OpenAI’s GPT-4, which currently powers the most capable version of ChatGPT, blew people’s socks off when it debuted in March of this year. It also prompted some researchers to revise their expectations of when AI would rival the broadness of human intelligence. OpenAI has described GPT-4 as multimodal and in September upgraded ChatGPT to process images and audio, but it has not said whether the core GPT-4 model was trained directly on more than just text. ChatGPT can also generate images with help from another OpenAI model called DALL-E 2.
Google today released a technical report that provides some details of Gemini’s inner workings. It does not disclose the specifics of the architecture, size of the AI model, or the collection of data used to train it.
The lengthy and expensive process of training large AI models on powerful computer chips means that Gemini likely cost hundreds of millions of dollars, AI experts say. Google is expected to have developed a novel design for the model and a new mix of training data. The company has accelerated the release of its AI technology and poured resources into several new AI efforts in an attempt to drown out the noise around OpenAI’s ChatGPT and reestablish itself as the world’s leading AI company.
“We’re in a kind of tit-for-tat arms race,” says Oren Etzioni, a professor emeritus at the University of Washington and former CEO of the Allen Institute for AI. “There’s no reason to disbelieve that Gemini does better than GPT-4 on these benchmarks, but the next version, GPT-5, will do better than that.”
Etzioni says giant models like Gemini are thought to cost hundreds of millions of dollars to build, but the ultimate prize could be billions or even trillions in revenue for the company that dominates in supplying AI through the cloud. “This is a take-no-prisoners, must-win war,” he says.
Google invented some key techniques at work in ChatGPT but was slow to release its own chatbot technology prior to OpenAI’s own release roughly a year ago, in part because of concern it could say unsavory or even dangerous things. The company says it has done its most comprehensive safety testing to date with Gemini, because of the model’s more general capabilities.
Gemini was tested using a data set of toxic model prompts developed by the Allen Institute for AI. Collins says the company is collaborating with external researchers to further “red-team” the model, pushing it to misbehave and discover its weak points. Without providing specifics, Collins said Gemini’s greater power requires Google to “up the bar on the sort of quality and safety checking that we have to do.”

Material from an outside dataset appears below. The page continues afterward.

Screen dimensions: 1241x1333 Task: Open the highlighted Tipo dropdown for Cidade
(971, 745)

A lot is riding on the new algorithm for Google and its parent company Alphabet, which built up formidable AI research capabilities over the past decade. With millions of developers building on top of OpenAI’s algorithms, and Microsoft using the technology to add new features to its operating systems and productivity software, Google has been compelled to rethink its focus as never before.

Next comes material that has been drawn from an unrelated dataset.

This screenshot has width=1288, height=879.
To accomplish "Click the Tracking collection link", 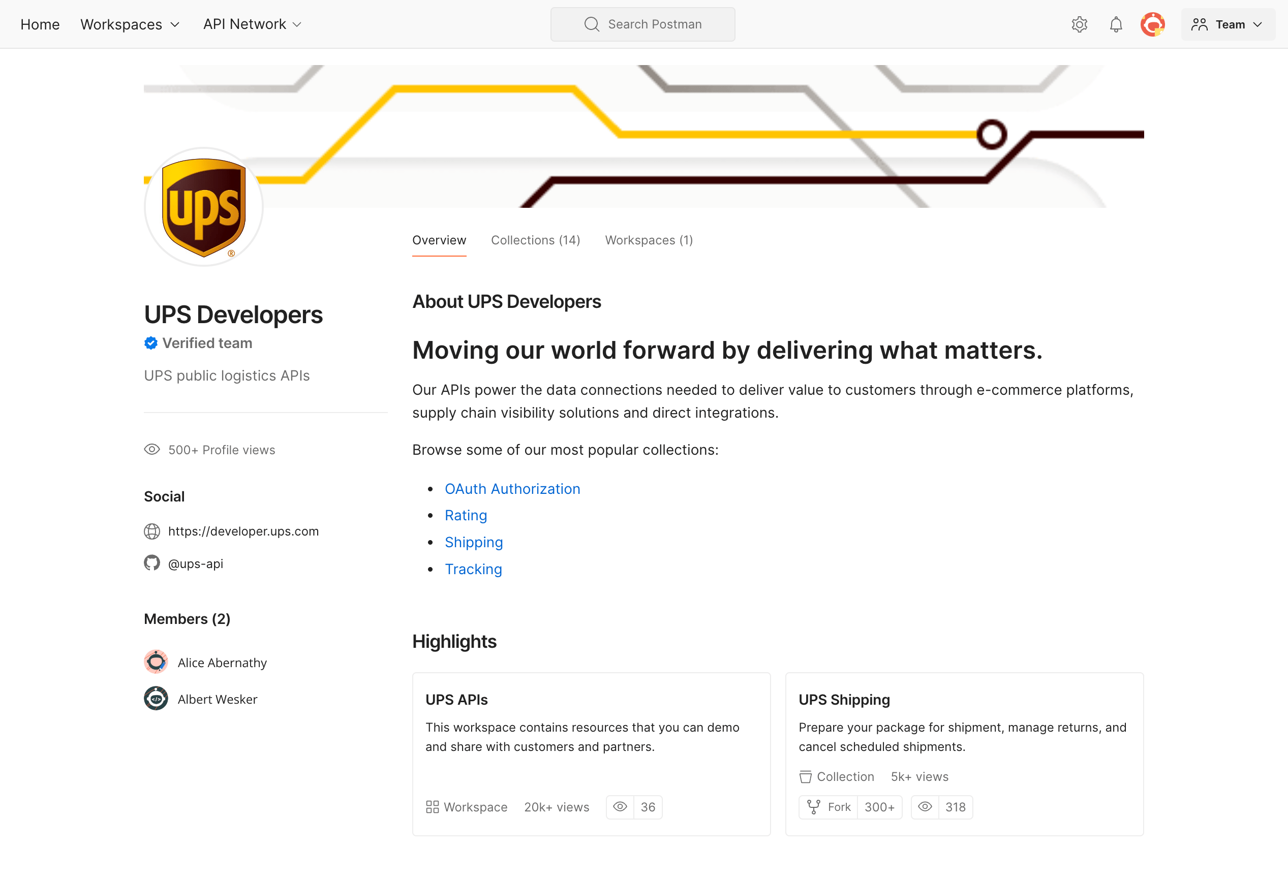I will tap(473, 568).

The search company first announced that it was working on Gemini at its I/O conference in May, as the company scrambled to add generative AI to search to head off the popularity of ChatGPT and the threat that OpenAI’s technology might power up Microsoft’s Bing search engine. Google’s estimated share of the global search market still exceeds 90 percent, but the Gemini launch appears to show the company continuing to ramp up its response to ChatGPT.

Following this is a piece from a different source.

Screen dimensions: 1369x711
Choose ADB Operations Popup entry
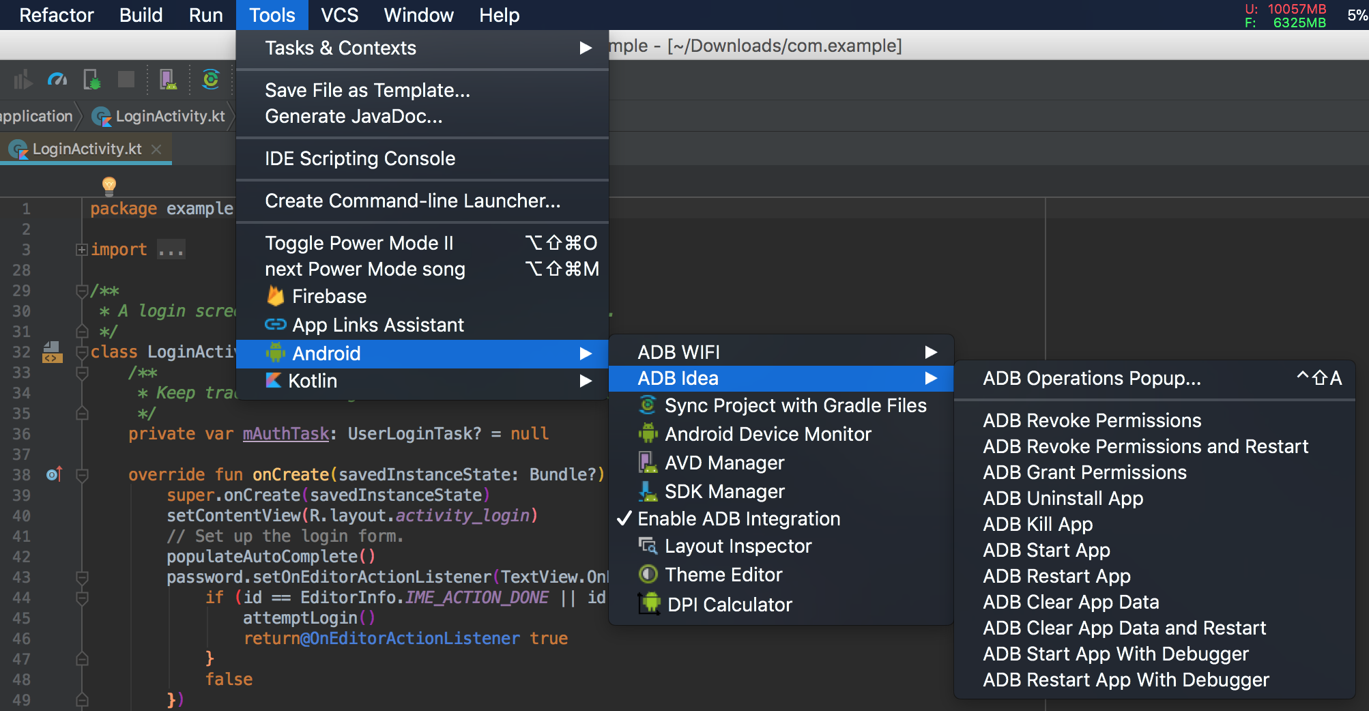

Google DeepMind, the division that led development of Gemini, was created as part of that response by merging Google’s main AI research group, Google Brain, with its London-based AI unit, DeepMind, in April. But the Gemini project drew on researchers and engineers from across Google for the past few months. It made use of a recently upgraded version of Google’s custom silicon chips for training AI models, known as Tensor Processing Units (TPUs).